== What you are asked to do ==
Exact output of all the records is required.

__________

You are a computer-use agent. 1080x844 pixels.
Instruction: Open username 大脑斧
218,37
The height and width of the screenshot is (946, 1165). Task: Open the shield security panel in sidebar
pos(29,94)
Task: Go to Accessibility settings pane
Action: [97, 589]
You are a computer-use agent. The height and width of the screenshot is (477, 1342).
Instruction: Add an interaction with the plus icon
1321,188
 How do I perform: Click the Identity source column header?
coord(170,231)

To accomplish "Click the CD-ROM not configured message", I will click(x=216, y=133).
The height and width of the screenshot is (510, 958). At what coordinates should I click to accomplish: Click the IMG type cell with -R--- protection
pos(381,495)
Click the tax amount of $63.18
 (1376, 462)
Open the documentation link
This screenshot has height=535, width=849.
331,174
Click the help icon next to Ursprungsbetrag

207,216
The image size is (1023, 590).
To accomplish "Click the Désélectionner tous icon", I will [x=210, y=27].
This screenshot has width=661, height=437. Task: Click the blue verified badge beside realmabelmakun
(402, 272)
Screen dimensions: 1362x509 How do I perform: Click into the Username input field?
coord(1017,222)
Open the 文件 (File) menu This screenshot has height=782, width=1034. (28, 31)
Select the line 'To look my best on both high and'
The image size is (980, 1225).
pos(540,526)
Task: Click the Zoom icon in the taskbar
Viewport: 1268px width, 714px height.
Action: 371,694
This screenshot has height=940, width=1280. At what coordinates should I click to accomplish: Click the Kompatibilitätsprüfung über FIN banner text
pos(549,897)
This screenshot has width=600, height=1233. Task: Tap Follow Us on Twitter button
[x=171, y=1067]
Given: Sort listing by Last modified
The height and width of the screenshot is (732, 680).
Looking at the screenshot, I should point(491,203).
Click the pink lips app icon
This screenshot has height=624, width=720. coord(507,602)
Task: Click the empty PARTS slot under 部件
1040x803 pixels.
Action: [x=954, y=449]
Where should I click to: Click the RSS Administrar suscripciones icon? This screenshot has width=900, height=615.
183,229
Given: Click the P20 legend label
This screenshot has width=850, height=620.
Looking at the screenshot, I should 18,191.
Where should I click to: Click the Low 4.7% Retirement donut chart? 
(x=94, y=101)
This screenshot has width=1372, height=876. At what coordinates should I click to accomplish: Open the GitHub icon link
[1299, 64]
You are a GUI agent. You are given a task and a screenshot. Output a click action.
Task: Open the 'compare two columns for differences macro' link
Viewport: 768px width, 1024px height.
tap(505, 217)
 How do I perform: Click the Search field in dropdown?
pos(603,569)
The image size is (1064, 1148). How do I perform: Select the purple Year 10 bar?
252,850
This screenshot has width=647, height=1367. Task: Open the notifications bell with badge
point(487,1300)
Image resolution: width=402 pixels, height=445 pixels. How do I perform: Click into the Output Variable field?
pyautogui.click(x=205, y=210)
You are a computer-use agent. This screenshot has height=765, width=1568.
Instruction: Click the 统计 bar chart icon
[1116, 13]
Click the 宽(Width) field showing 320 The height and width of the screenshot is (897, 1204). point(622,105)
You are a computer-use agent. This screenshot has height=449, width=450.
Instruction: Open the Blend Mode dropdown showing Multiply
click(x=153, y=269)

__________

== Answer for the task ==
You are a computer-use agent. 1080x844 pixels.
Instruction: Open username 大脑斧
218,37
The height and width of the screenshot is (946, 1165). Task: Open the shield security panel in sidebar
pos(29,94)
Task: Go to Accessibility settings pane
Action: [97, 589]
You are a computer-use agent. The height and width of the screenshot is (477, 1342).
Instruction: Add an interaction with the plus icon
1321,188
 How do I perform: Click the Identity source column header?
coord(170,231)

To accomplish "Click the CD-ROM not configured message", I will click(x=216, y=133).
The height and width of the screenshot is (510, 958). At what coordinates should I click to accomplish: Click the IMG type cell with -R--- protection
pos(381,495)
Click the tax amount of $63.18
 (1376, 462)
Open the documentation link
This screenshot has height=535, width=849.
331,174
Click the help icon next to Ursprungsbetrag

207,216
The image size is (1023, 590).
To accomplish "Click the Désélectionner tous icon", I will [x=210, y=27].
This screenshot has width=661, height=437. Task: Click the blue verified badge beside realmabelmakun
(402, 272)
Screen dimensions: 1362x509 How do I perform: Click into the Username input field?
coord(1017,222)
Open the 文件 (File) menu This screenshot has height=782, width=1034. (28, 31)
Select the line 'To look my best on both high and'
The image size is (980, 1225).
pos(540,526)
Task: Click the Zoom icon in the taskbar
Viewport: 1268px width, 714px height.
Action: 371,694
This screenshot has height=940, width=1280. At what coordinates should I click to accomplish: Click the Kompatibilitätsprüfung über FIN banner text
pos(549,897)
This screenshot has width=600, height=1233. Task: Tap Follow Us on Twitter button
[x=171, y=1067]
Given: Sort listing by Last modified
The height and width of the screenshot is (732, 680).
Looking at the screenshot, I should point(491,203).
Click the pink lips app icon
This screenshot has height=624, width=720. coord(507,602)
Task: Click the empty PARTS slot under 部件
1040x803 pixels.
Action: [x=954, y=449]
Where should I click to: Click the RSS Administrar suscripciones icon? This screenshot has width=900, height=615.
183,229
Given: Click the P20 legend label
This screenshot has width=850, height=620.
Looking at the screenshot, I should 18,191.
Where should I click to: Click the Low 4.7% Retirement donut chart? 
(x=94, y=101)
This screenshot has width=1372, height=876. At what coordinates should I click to accomplish: Open the GitHub icon link
[1299, 64]
You are a GUI agent. You are given a task and a screenshot. Output a click action.
Task: Open the 'compare two columns for differences macro' link
Viewport: 768px width, 1024px height.
tap(505, 217)
 How do I perform: Click the Search field in dropdown?
pos(603,569)
The image size is (1064, 1148). How do I perform: Select the purple Year 10 bar?
252,850
This screenshot has width=647, height=1367. Task: Open the notifications bell with badge
point(487,1300)
Image resolution: width=402 pixels, height=445 pixels. How do I perform: Click into the Output Variable field?
pyautogui.click(x=205, y=210)
You are a computer-use agent. This screenshot has height=765, width=1568.
Instruction: Click the 统计 bar chart icon
[1116, 13]
Click the 宽(Width) field showing 320 The height and width of the screenshot is (897, 1204). point(622,105)
You are a computer-use agent. This screenshot has height=449, width=450.
Instruction: Open the Blend Mode dropdown showing Multiply
click(x=153, y=269)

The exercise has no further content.